Blue eyes whispered back: I forgive you.

Eljin dropped the black blade. It tumbled, light glinting bright on its irregular surface. With a tinkling crash, it splintered into three large shards on the faded floor.

She forgave us,” Eljin told Ibsin. “I don’t know why. Elohm knows we deserve her curse, her anger.”

She was a kind woman,” Ibsin blubbered.

Fishing into his pocket, Eljin pulled out two gold beams, each stamped with Elohm’s rainbow, and dropped them next to his broken blade. Then he turned, and walked towards the door.

Cerena was a better person than me. All I ever did was take. Eljin knew it was time to find something else to do with his life, find some way to repay Cerena for what he’d stolen from her. Maybe this is why she forgave me, he mused, to teach me to be a better man.

Ibsin’s dagger slid easily into Eljin’s back, slipping through the ribs and piercing his lung.

You killed her, not me!” Ibsin howled as Eljin pitched to the floor. “I would never harm a freckle on her! Never!”

Cold stole over Eljin as he rolled over onto his back. Ibsin loomed above him. Gripped in his white-knuckled hand was his tanner’s blade decorated with Eljin’s blood. The chill swelled through him as Ibsin raved, wild-eyed. The words didn’t matter; Eljin was beyond them. Anger clenched his heart. I spared this man, and this is how he repays me?

Cerena appeared, riding down from the heavens on a rainbow of light, and stood above him—light opposing her husband’s darkness. A sad smile graced her lips as she stared down at Eljin with soft eyes. Her murderer.

How?” Eljin croaked to her. “How could you forgive me?”

How what?” Ibsin cackled. “What are you saying!”

Anger is black, is darkness, the very absence of Elohm’s Colours. It weighs down your heart like an anchor,” she answered. “Let go of hate, of all the black emotions, and allow your heart to soar up into Elohm’s light.”

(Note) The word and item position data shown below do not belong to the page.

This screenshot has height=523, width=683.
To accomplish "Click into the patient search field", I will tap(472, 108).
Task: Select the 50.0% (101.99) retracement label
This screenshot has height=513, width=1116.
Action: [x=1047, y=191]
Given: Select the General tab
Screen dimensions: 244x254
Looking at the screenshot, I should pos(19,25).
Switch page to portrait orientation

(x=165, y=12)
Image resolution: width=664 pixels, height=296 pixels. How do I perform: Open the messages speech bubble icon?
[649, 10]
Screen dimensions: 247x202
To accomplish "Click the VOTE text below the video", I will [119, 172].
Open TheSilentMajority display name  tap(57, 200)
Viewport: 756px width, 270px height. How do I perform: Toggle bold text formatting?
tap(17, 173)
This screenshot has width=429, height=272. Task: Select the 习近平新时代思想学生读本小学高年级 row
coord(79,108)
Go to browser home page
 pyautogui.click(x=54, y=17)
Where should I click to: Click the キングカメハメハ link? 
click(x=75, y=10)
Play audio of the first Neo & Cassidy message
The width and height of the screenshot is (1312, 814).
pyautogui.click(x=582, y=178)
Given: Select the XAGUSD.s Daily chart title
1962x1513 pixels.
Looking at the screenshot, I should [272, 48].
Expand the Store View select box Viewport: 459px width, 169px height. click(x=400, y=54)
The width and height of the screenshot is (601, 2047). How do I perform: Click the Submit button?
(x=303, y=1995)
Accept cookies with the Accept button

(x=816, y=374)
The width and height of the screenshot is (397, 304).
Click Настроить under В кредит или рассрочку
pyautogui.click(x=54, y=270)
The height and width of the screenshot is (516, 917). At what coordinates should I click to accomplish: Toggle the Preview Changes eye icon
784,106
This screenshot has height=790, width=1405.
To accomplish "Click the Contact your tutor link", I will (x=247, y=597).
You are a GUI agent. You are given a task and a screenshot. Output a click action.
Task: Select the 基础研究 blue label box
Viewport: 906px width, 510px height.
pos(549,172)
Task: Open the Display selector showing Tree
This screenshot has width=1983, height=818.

That’s . . . it?” The words were growing harder to bring forth, his mouth coppery with blood.

That’s what?” demanded Ibsin; Eljin ignored the monster’s mad face, fixing instead on the plain beauty of Cerena’s.

That’s it, Eljin.” Her blue eyes were soft, forgiving, compassionate.

I robbed the world of an angel.

Eljin looked at Ibsin and spoke three words. The chain snapped. The anger plummeted into the darkness. Eljin’s soul rose up into the light.